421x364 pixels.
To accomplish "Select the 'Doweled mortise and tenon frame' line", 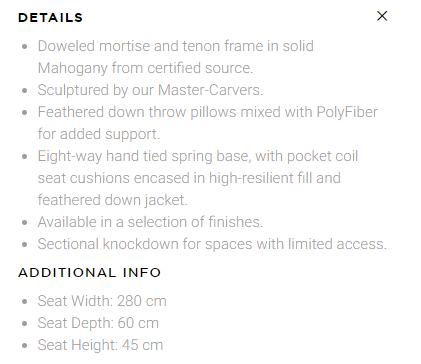I will pos(176,46).
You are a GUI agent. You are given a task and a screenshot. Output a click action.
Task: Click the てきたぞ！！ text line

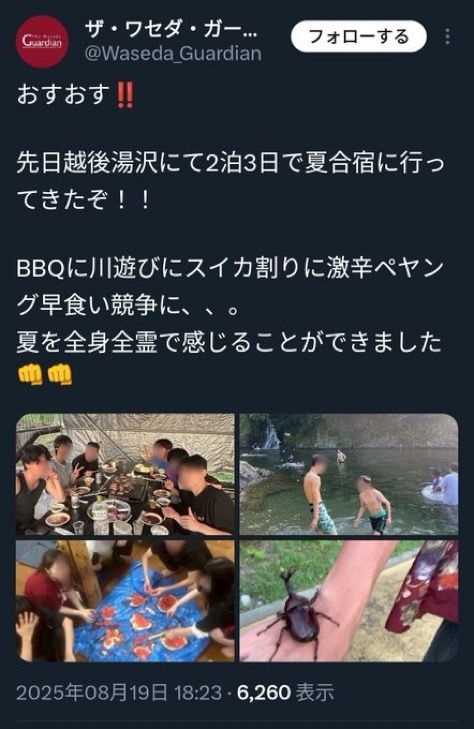pos(83,200)
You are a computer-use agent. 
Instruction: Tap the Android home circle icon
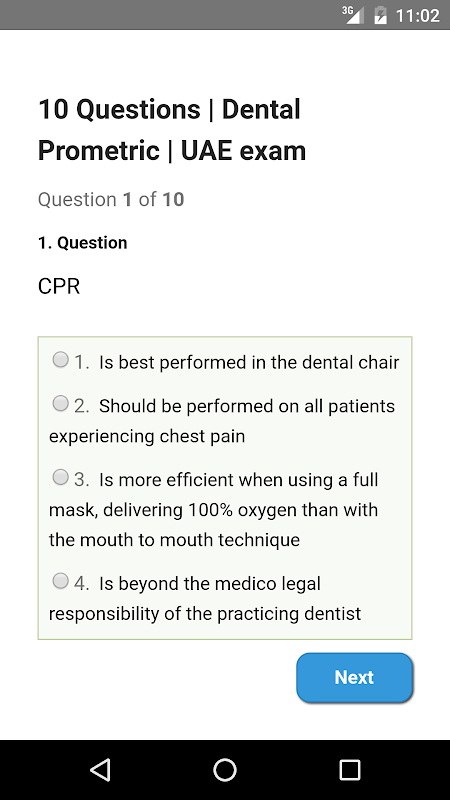[x=225, y=770]
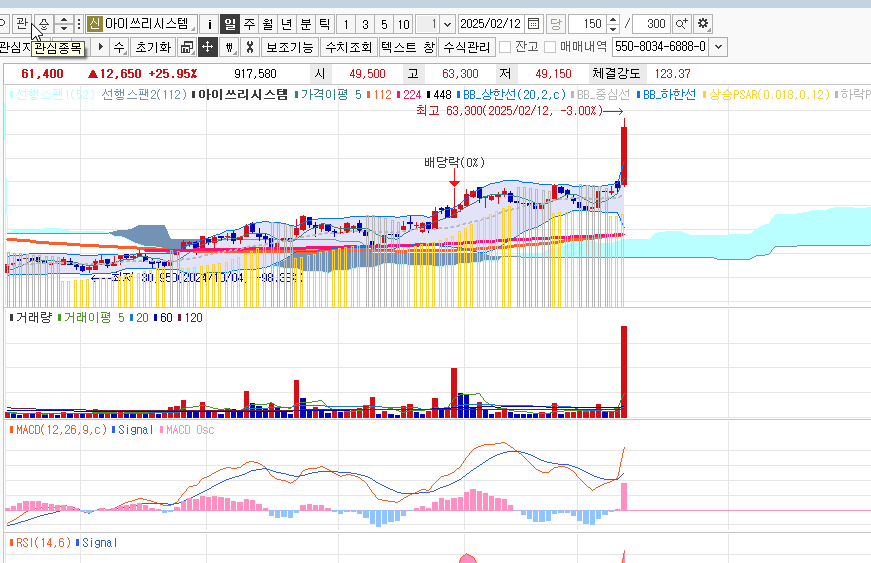Click the 2025/02/12 date input field
Viewport: 871px width, 563px height.
[x=490, y=23]
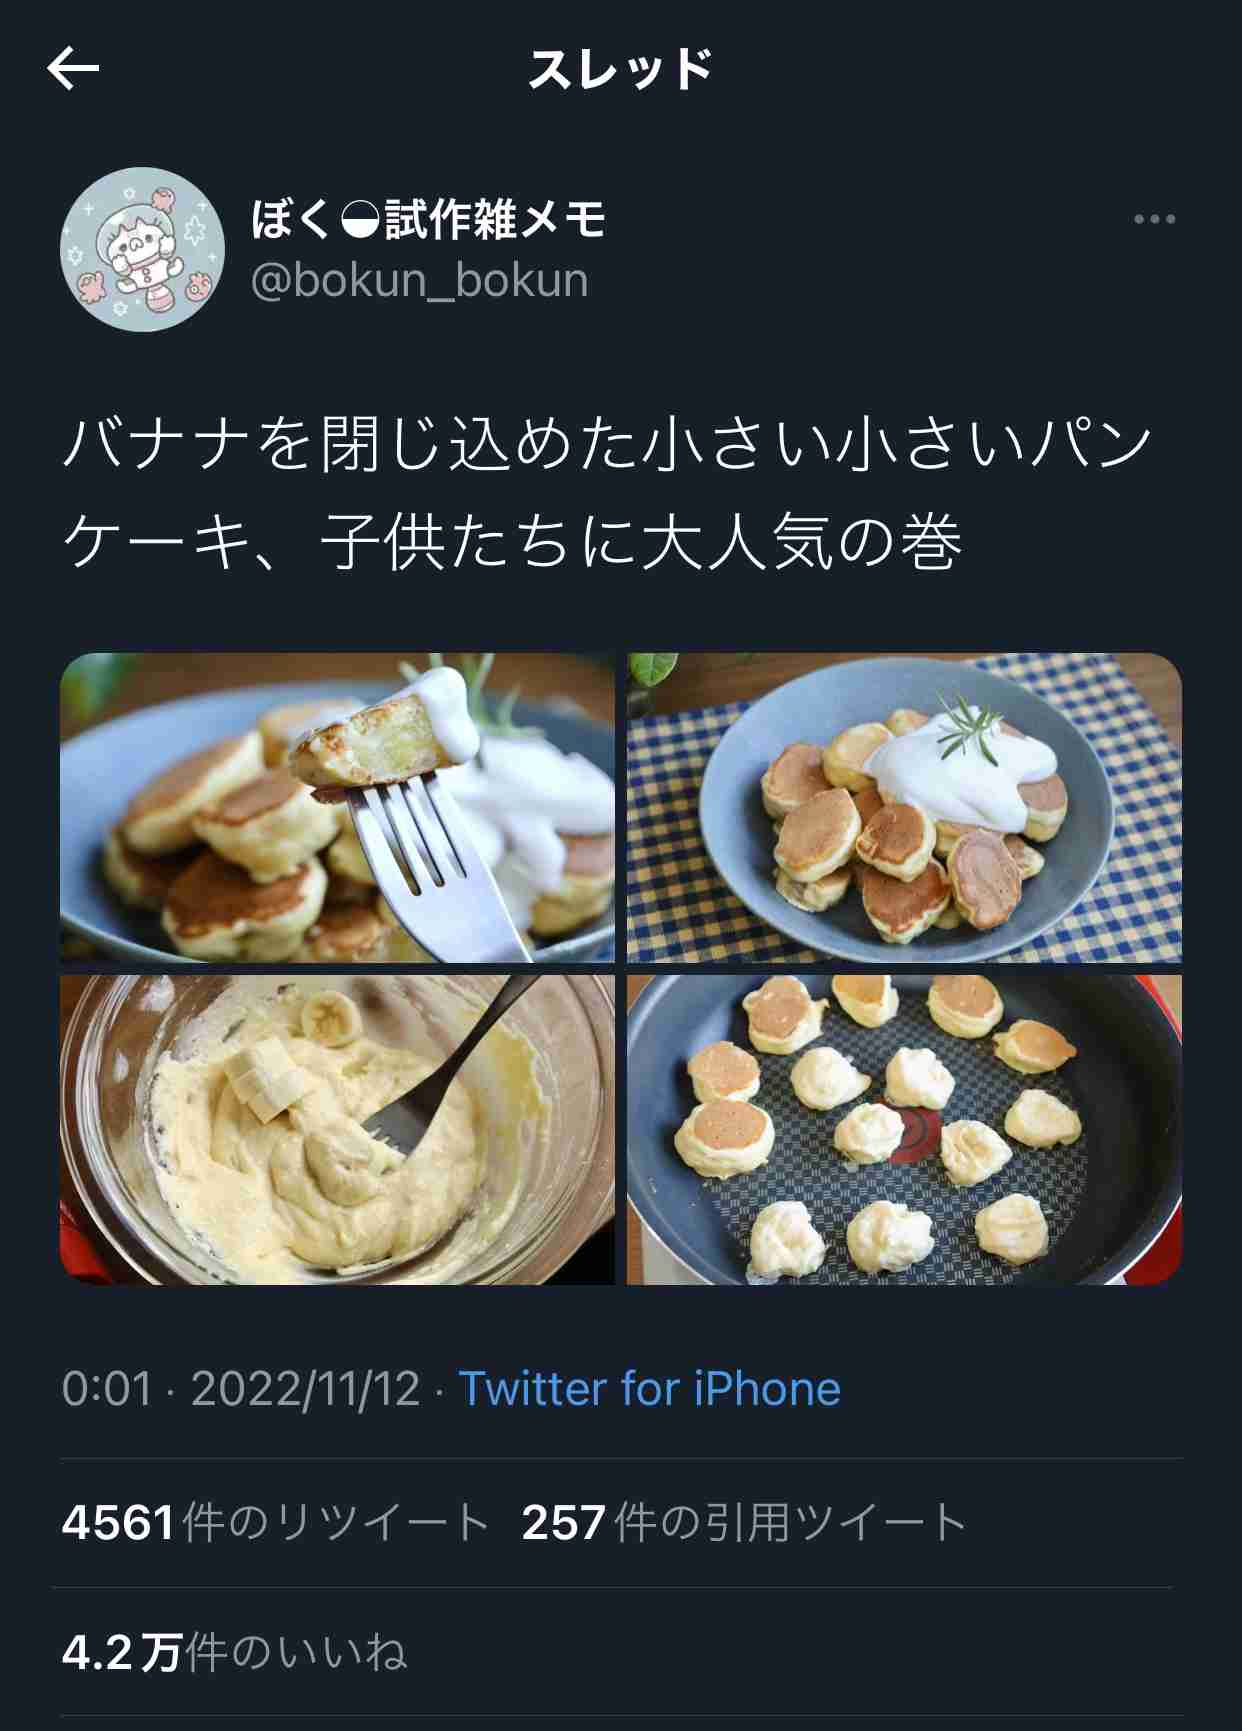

* * *

> **The problem**
Only the lines from the one with "You are a computer-use agent." through the last line above belong in the answer. Reproduce them exactly, without the pictures.

> **Reply to the task**
You are a computer-use agent. 
Instruction: Tap the Android home circle icon
[x=225, y=770]
Click the 2025/02/12 date input field
Viewport: 871px width, 563px height.
[x=490, y=23]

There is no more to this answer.